• [TASK 1]
Extract the stretch of the passage on renewable energy from "With market forces" through "renewables is overwhelming.", reproducing it word for word.

• [DOCUMENT EXTRACT]
+---+

With market forces increasingly pushing in the right direction, the question is how to accelerate them. This is why, despite scepticism over attempts to make profit-seeking businesses pursue moral objectives, I am pleased that these desired changes are at least in line with what the markets are clearly saying: one can hope to do well by doing good. Furthermore, as the IEA’s argues, in addition to being increasingly cheap, renewable energy sources add security to energy supplies. Yes, wind and sun will vary over the day and the seasons. But Vladimir Putin cannot cut them off. For China, Europe and India, to name but three big players, the security case for renewables is overwhelming.
Broadly speaking, five policy changes do still need to be made, or strengthened: increase investment in scientific research; increase subsidisation of the application of new technologies, with a view to accelerating learning-by-doing in each, as well as speeding up investment in complementary technologies; cease subsidisation of fossil fuels, which amounted to $700 billion in 2021, other than in carbon capture and storage; introduce carbon pricing in one of several possible ways, perhaps by preventing prospective declines in energy prices from working their way fully into the market; and de-risk finance especially in developing countries.

+---+

• [TASK 2]
Put the stretch of the records from their start through the line containing "(983, 221)." into a numbered list, omitting any blank lines.

• [ROWS]

+---+

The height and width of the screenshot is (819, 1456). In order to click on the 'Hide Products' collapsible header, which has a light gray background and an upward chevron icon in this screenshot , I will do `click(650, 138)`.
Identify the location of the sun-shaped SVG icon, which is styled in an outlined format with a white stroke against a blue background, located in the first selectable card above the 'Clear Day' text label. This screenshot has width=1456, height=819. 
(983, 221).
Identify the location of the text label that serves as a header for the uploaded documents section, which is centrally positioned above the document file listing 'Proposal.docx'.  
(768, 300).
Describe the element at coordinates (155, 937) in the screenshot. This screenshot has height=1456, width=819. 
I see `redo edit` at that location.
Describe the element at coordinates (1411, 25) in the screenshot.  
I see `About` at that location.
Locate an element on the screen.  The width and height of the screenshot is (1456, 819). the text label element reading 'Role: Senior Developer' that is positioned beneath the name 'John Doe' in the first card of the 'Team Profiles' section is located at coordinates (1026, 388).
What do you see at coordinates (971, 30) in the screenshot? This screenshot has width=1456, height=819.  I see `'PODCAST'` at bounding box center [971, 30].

+---+

• [COMPLETE OUTPUT 1]
With market forces increasingly pushing in the right direction, the question is how to accelerate them. This is why, despite scepticism over attempts to make profit-seeking businesses pursue moral objectives, I am pleased that these desired changes are at least in line with what the markets are clearly saying: one can hope to do well by doing good. Furthermore, as the IEA’s argues, in addition to being increasingly cheap, renewable energy sources add security to energy supplies. Yes, wind and sun will vary over the day and the seasons. But Vladimir Putin cannot cut them off. For China, Europe and India, to name but three big players, the security case for renewables is overwhelming.

• [COMPLETE OUTPUT 2]
1. The height and width of the screenshot is (819, 1456). In order to click on the 'Hide Products' collapsible header, which has a light gray background and an upward chevron icon in this screenshot , I will do `click(650, 138)`.
2. Identify the location of the sun-shaped SVG icon, which is styled in an outlined format with a white stroke against a blue background, located in the first selectable card above the 'Clear Day' text label. This screenshot has width=1456, height=819. 
3. (983, 221).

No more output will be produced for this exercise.